Fonts can also be changed. This is also accomplished through the "Options" menu, by choosing "Fonts . . .". For each font selected, a preview pane is visible at the bottom, and a checkbox for font smoothing is available. Some fonts look better smoothed, others don't. I have several choices of fonts available to me, and honestly I can't remember if they came with the reader or what, but I know I didn't pay for them. My personal favorite is Gamma-Bk.

Dictionary
I have the School and Office dictionary. I decided to pay the extra $7.95, because I figured it would be a waste not to have a dictionary bigger than the one I keep in my briefcase (Webster's New World Pocket dictionary with 33,000 entries). I keep the dictionary on a MMC card, along with the reader and my books.

There are two ways to use the dictionary feature. The first is to select "Reference" from the Book menu. The second way is to tap and hold on a word in the book you are currently reading.

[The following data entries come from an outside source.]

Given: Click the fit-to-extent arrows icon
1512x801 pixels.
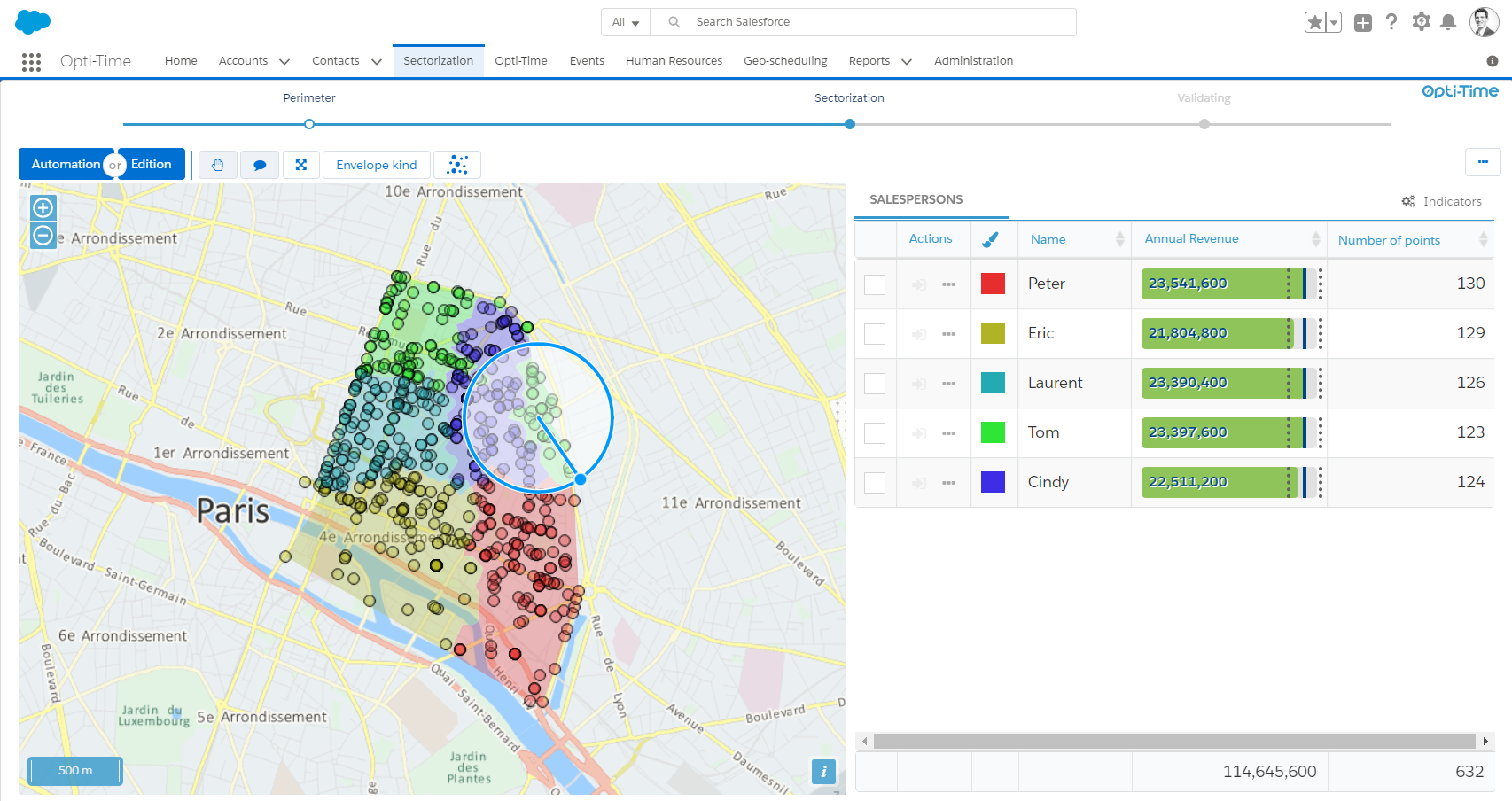Looking at the screenshot, I should click(301, 165).
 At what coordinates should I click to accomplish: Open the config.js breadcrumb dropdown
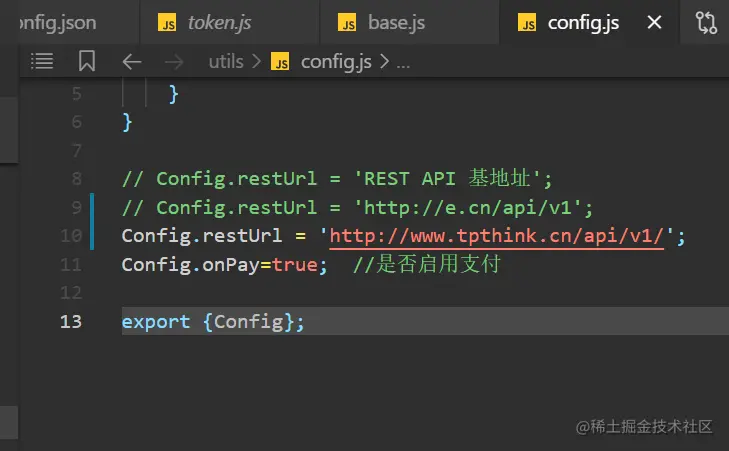(x=336, y=61)
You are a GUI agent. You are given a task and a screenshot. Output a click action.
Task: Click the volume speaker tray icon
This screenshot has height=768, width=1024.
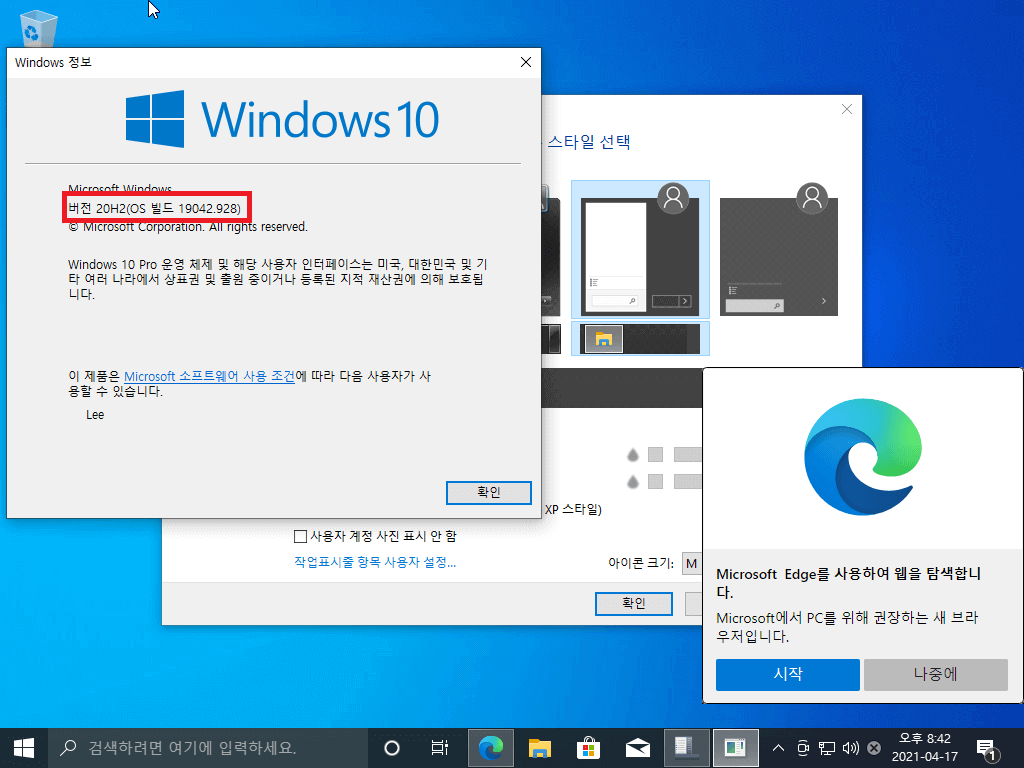[x=850, y=748]
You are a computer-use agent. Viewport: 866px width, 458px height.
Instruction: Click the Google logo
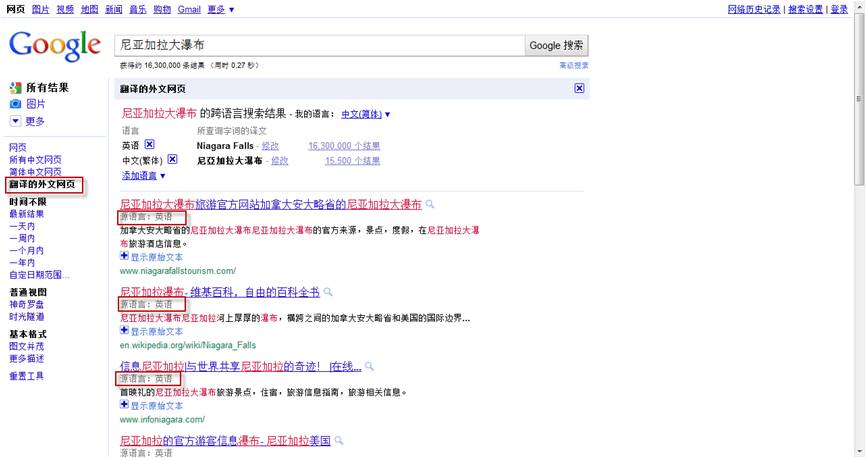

When you choose your dictionary from the menu, it opens on top of the book you're reading. The dictionary display consists of three portions: the top two-thirds is where the definition display sits. The bottom left is a lookup form where you can write in the word to search for, and the bottom right is a list of words, based on what you've written in the search form. This updates each time a letter is written, and the lookup process for the first letter has a delay. The best way to deal with this is to write in a letter, wait for the list on the right to update, then continue writing letters until the word you're looking for shows in the list. Then, select the word you want from that list, and the definition and usage shows in the top portion. When you're finished, tap "Done." You can switch between dictionaries using the drop down menu in the upper right hand corner of the screen.

If you choose the second route of word lookup, by tapping the word in the text of the ebook you're reading, the dictionary opens and automatically looks up the word you selected. This takes a second or so, but the delay is reasonable.

The definitions supplied are detailed, and include common forms of each word.

Conclusion
All-in-all, this is a very good Doc reader. There are other readers that do many of the same things for free, but lack specific functions that make this one worth the $10. The font smoothing, dictionary, and customizable colors make the money spent worthwhile, and I feel it's a pretty good deal at $10, when I could imagine Palm charging $15 or $20 for the reader. Since font packs and dictionaries cost extra, the price goes up with each feature you add.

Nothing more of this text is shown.